Wrong base case A single off-by-one in the base case propagates to every computed value. Always test small inputs (n=0, n=1, n=2) before scaling up.

Wrong iteration order in bottom-up DP If dp[i] depends on dp[i-1], you iterate forward. If it depends on dp[i+1], you iterate backward. Getting this wrong uses stale or uninitialized values.

Forgetting to pass the memo dictionary In top-down DP, if you create a new memo on each recursive call, nothing is cached and you're back to exponential time. Pass the memo by reference.
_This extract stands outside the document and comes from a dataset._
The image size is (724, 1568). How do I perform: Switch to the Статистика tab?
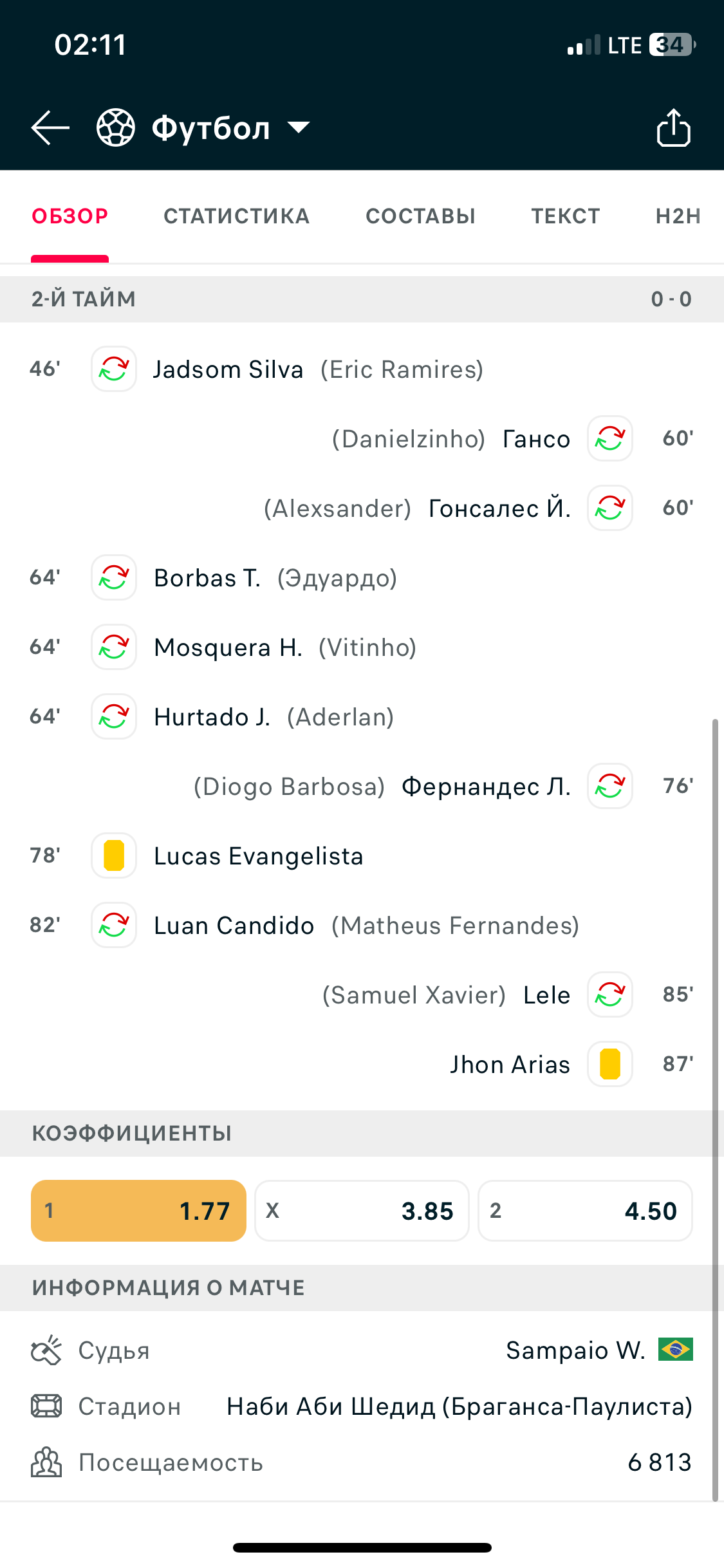tap(237, 216)
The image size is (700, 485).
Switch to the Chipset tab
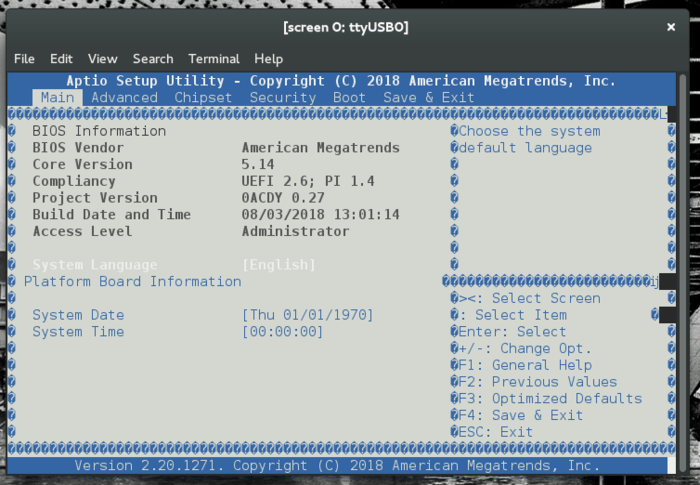(x=203, y=98)
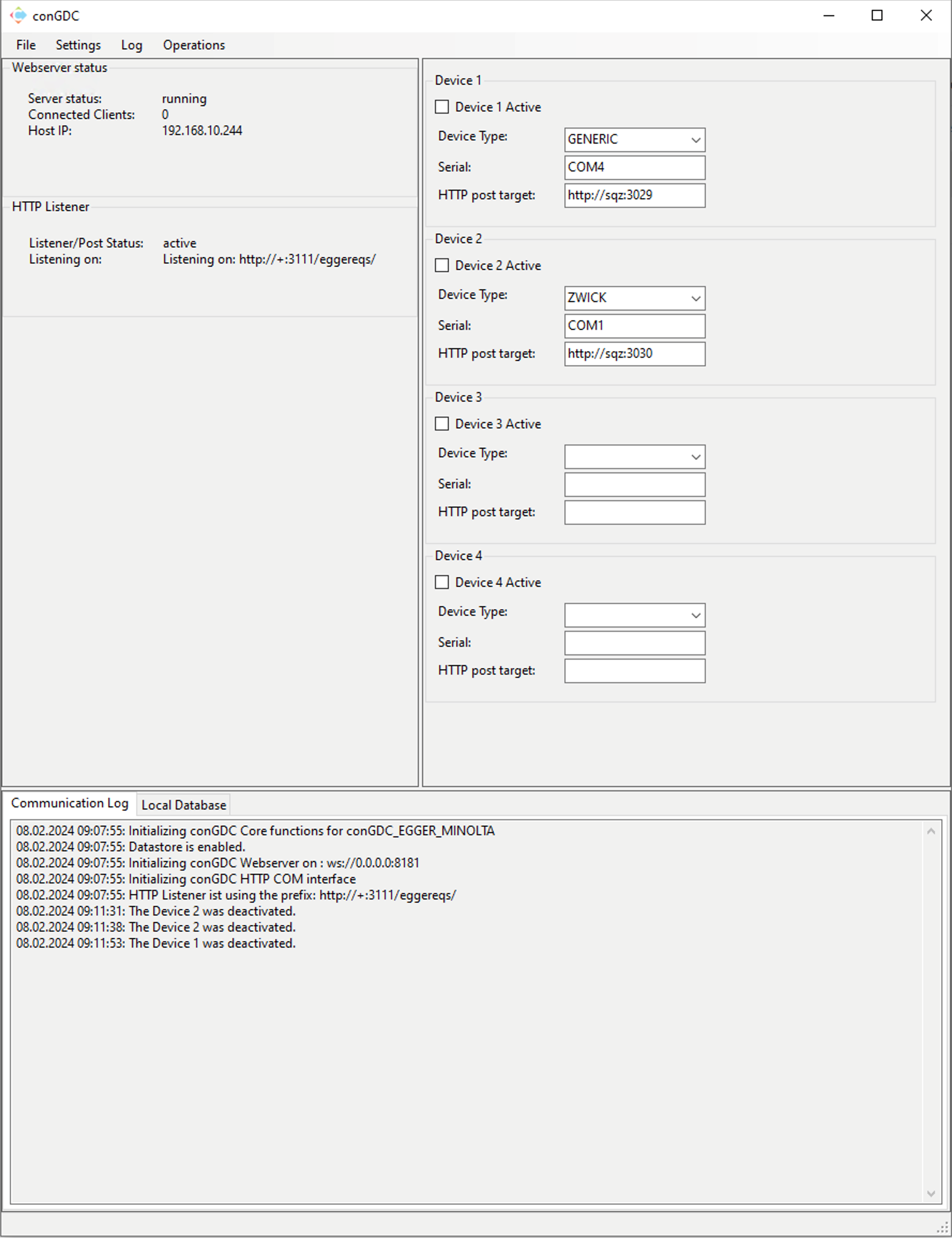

"I can use DP for everything" DP is only for problems with overlapping subproblems. If subproblems don't overlap (divide and conquer), DP adds unnecessary complexity. If greedy works, DP is overkill.

Confusing 0/1 knapsack with unbounded knapsack In 0/1 knapsack, each item can be used at most once (iterate items outer loop, capacity inner loop). In unbounded knapsack, items can be reused (iterate capacity outer loop, coins inner loop). Swapping the loops gives wrong answers.

DP array size off-by-one dp[n] for an n-element problem often needs size n+1 (dp[0] for empty/base case). Forgetting the extra slot causes index out of bounds.

Common Interview Patterns

  1. Fibonacci-style - climbing stairs, house robber, decode ways
  2. Grid DP - unique paths, min path sum, maximal square
  3. Two sequences - LCS, edit distance, wildcard matching
  4. Knapsack / subset sum - partition equal subset sum, coin change
  5. DP on intervals - burst balloons, matrix chain multiplication
  6. DP on trees - tree diameter, max path sum (post-order traversal)

Quick checklist to find the DP recurrence:

  1. Define the state (what does dp[i] represent?)
  2. Find the recurrence (how does dp[i] relate to previous states?)